GOAL ::
Please rewrite the records below, swapping "Viewport" for "Window" everywhere and changing nothing else. Leave out the pictures.

# # # #

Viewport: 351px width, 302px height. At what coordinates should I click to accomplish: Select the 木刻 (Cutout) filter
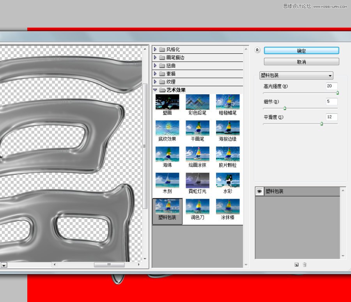click(x=167, y=180)
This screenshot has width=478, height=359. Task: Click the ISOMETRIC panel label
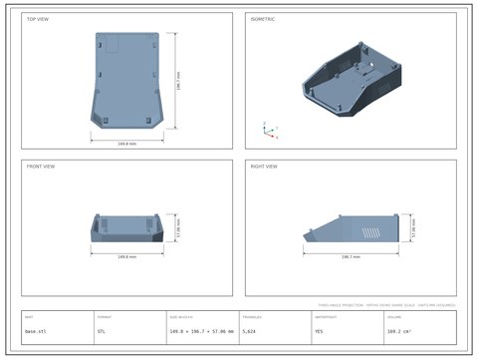263,19
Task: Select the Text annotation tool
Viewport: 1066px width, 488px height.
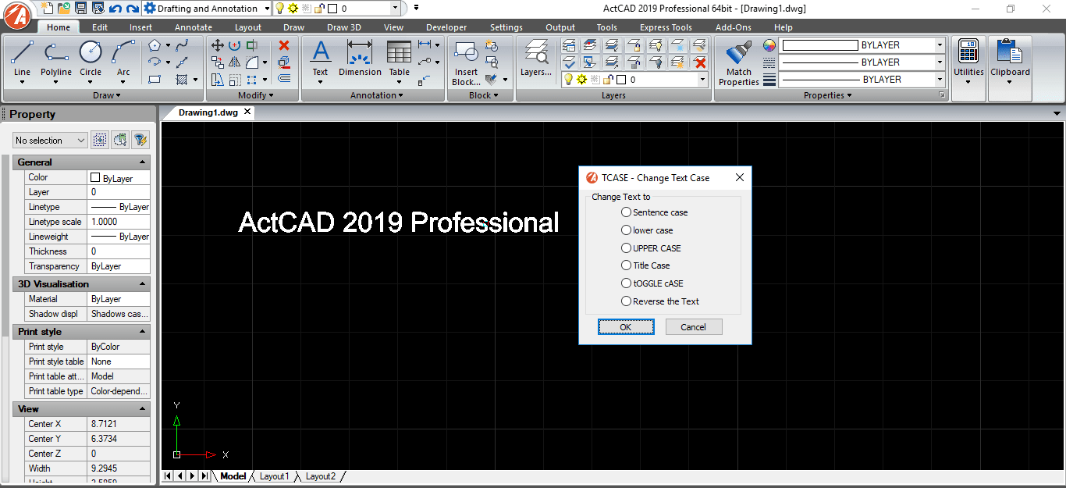Action: (x=321, y=59)
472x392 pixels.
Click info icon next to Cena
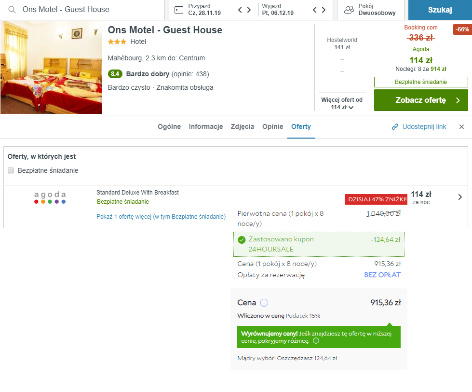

# # # #

PROBLEM SOLUTION ::
Window: 351px width, 302px height. At what coordinates should I click to accomplish: Select the 木刻 (Cutout) filter
click(x=167, y=180)
This screenshot has width=478, height=359. Task: Click the ISOMETRIC panel label
263,19
Task: Select the Text annotation tool
Window: 1066px width, 488px height.
Action: (x=321, y=59)
472x392 pixels.
Click info icon next to Cena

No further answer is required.